Shonali Burke's Fake Tweet

3. Fake Tweets

Got Photoshop? Then fake tweets are easy to create. But now they’re even easier with Lemme Tweet That For You, which brings fake tweets into realistic looking existence at a faster clip than ever before. Simply type in the name of the person you want to frame, enter the fake tweet, and voila! Fake tweets!

Just as Facebook posts can spread misinformation, fake tweets can spread misinformation as well.

4. Format

I have heard a lot of talk about Twitter’s use as a conversation tool. Yet 140 characters is not often enough space to make an independent statement. This format makes it inevitable that we will not always get the big picture purely from social media. And it’s only reasonable to assume that those without the big picture will paint an incomplete portrait and pass it on via “telephone,” morphing the message over time.
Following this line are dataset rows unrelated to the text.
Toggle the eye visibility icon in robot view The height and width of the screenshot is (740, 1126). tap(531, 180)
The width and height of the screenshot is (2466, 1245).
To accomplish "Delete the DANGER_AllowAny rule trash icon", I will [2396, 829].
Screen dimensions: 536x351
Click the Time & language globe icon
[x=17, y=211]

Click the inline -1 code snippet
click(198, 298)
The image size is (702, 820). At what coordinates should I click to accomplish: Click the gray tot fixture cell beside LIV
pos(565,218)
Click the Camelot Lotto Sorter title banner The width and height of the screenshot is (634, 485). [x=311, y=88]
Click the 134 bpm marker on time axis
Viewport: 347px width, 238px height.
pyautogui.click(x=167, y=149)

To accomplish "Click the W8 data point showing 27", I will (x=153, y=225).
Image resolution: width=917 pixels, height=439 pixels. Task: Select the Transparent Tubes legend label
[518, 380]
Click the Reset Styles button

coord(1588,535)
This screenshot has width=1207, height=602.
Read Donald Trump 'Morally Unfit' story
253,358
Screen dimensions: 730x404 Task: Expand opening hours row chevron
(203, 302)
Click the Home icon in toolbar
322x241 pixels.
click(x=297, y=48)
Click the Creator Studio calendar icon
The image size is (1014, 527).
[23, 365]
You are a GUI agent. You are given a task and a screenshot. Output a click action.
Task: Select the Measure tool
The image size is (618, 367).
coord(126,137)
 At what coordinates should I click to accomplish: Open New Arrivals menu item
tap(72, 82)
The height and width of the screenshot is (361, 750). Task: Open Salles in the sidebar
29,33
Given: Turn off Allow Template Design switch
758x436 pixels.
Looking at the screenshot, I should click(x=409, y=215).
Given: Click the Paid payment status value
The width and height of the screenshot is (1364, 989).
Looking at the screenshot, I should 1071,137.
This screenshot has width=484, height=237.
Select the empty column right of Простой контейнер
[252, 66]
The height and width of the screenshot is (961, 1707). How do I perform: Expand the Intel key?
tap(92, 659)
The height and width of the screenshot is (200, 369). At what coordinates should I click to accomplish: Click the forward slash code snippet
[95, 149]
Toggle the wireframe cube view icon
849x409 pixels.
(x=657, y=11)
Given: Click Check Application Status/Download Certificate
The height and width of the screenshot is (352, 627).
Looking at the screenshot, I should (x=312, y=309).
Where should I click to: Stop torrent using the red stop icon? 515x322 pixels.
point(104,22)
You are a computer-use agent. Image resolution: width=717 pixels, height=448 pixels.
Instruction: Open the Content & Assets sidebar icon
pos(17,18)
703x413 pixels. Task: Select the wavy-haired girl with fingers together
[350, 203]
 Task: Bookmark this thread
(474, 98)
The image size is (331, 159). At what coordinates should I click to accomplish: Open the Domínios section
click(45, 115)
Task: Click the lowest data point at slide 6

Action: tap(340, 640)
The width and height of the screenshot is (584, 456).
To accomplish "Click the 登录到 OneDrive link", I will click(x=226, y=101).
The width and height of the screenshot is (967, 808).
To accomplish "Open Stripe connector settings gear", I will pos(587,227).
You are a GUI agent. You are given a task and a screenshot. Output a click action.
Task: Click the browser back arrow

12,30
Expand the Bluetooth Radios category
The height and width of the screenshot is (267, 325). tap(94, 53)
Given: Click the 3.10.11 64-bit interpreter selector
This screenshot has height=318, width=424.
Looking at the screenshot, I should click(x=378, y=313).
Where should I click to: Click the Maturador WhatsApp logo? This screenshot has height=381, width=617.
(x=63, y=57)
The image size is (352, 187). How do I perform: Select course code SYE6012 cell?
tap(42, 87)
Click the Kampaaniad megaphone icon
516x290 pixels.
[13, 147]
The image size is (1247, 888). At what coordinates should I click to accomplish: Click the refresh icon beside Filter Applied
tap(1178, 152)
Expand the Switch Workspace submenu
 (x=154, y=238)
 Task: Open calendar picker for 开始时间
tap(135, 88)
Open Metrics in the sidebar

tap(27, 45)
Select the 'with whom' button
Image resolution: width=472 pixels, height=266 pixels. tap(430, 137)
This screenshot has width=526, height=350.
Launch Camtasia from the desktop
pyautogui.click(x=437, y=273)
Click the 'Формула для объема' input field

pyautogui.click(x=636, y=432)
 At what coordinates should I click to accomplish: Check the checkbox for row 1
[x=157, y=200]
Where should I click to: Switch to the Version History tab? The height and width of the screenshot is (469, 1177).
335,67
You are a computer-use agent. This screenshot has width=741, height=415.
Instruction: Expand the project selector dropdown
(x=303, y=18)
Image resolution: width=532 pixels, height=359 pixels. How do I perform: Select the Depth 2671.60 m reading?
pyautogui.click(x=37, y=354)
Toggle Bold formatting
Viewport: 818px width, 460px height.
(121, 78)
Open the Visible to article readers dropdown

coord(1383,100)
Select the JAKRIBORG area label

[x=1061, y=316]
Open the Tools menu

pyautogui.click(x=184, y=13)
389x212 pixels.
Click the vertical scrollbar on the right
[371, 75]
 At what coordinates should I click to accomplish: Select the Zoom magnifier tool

One way this managed to affect me personally occurred during social media week. I was a guest on a panel where the audience was live-tweeting. I was all for it. Audience involvement gets two thumbs up from me. But three times, I was quoted incorrectly. And once, I was quoted without attribution. The quote went viral, thus crediting the tweeter.

5. Omission

What is perhaps most interesting about the concept of social media is that it is SO fast, SO voluminous, and SO impossible to completely track that very important bits of information, essential elements of the truth even, can get lost in the shuffle

So what do we do? Quit using social media?


Social media is a fantastic tool that has positively benefited the world by opening the lines of communication for so many topics and so many people. Small businesses that wouldn’t have survived otherwise have used it as a tool to successfully find customers. Non-profits have used it to better existence. Individuals have found their voice when they were otherwise silent.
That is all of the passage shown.